:: AIM OF THE EXERCISE ::
Beginning with the line that contains "The width and height of the screenshot is (868, 456).", output each line below exactly through the last one, both included, and nothing else.

:: RAW DATA ::
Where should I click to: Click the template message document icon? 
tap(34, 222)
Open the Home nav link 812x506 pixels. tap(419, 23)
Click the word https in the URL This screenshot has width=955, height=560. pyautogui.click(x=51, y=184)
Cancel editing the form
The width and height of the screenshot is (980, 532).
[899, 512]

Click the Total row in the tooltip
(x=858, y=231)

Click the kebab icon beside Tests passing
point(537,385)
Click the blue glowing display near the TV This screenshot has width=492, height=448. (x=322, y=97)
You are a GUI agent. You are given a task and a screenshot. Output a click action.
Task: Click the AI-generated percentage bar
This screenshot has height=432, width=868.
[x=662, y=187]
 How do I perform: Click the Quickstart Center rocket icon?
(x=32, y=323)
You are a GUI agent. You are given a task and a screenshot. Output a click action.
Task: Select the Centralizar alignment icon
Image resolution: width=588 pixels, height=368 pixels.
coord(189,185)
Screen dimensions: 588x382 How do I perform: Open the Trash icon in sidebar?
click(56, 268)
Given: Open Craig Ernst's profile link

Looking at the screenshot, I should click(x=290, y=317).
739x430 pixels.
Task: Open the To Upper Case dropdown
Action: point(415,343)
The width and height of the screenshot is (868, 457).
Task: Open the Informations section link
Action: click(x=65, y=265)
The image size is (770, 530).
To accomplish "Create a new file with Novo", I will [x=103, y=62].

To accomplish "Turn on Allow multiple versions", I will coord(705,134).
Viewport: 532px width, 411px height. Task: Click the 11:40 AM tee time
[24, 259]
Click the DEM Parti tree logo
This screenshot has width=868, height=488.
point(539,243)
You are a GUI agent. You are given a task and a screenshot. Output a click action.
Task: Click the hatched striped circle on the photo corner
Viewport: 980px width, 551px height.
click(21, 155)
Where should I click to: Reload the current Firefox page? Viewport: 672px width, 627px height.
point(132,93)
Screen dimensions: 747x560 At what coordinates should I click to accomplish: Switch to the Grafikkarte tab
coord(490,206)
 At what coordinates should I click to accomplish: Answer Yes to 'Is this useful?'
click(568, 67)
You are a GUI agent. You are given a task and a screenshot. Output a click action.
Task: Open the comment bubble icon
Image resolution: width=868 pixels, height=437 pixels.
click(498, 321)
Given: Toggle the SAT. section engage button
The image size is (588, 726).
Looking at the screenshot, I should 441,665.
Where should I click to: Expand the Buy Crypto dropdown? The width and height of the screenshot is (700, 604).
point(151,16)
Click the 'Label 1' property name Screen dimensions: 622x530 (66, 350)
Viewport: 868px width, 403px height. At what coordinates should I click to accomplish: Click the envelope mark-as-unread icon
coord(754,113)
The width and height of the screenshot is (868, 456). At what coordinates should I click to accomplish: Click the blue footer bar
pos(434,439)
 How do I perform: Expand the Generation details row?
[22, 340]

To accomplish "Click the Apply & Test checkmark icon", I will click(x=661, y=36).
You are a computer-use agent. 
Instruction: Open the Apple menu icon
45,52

:: REPLY TO THE TASK ::
The width and height of the screenshot is (868, 456). At what coordinates should I click to accomplish: Click the blue footer bar
pos(434,439)
 How do I perform: Expand the Generation details row?
[22, 340]

To accomplish "Click the Apply & Test checkmark icon", I will click(x=661, y=36).
You are a computer-use agent. 
Instruction: Open the Apple menu icon
45,52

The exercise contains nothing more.